▸ Task goal: Take the line with "Task: Click the Para Birimi label cell" and all lines after it, through the end of the records below, and repeat them exactly.

▸ Material supplied:
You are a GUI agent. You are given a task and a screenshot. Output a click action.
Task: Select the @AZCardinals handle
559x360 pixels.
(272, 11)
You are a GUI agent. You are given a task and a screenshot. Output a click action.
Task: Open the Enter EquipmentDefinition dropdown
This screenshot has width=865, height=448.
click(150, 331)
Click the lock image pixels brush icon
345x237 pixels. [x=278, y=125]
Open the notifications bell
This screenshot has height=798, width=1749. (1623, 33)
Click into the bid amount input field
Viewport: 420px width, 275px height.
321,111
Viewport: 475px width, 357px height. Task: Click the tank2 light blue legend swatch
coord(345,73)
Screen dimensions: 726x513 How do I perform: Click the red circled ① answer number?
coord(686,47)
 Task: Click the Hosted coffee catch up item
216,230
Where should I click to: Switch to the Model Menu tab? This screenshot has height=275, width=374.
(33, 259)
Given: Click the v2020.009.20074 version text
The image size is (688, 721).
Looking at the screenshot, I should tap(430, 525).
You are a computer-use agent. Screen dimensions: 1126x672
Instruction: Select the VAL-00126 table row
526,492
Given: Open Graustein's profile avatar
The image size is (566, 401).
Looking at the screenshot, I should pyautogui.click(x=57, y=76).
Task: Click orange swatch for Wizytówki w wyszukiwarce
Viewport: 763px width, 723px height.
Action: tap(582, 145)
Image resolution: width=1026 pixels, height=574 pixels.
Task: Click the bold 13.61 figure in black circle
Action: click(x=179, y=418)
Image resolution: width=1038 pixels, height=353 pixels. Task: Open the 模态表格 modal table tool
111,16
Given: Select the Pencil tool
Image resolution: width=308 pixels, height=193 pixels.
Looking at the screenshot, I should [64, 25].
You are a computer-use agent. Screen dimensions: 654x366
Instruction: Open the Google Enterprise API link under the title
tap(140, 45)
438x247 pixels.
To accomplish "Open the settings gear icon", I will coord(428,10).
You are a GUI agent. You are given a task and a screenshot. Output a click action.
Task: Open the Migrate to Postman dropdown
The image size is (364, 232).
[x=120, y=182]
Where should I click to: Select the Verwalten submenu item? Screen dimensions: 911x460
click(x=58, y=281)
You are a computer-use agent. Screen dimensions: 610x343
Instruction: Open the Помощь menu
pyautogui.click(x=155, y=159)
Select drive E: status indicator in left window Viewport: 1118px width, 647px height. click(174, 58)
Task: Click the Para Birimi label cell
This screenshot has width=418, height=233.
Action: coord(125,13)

▸ Solution to the problem:
Task: Click the Para Birimi label cell
This screenshot has width=418, height=233.
Action: coord(125,13)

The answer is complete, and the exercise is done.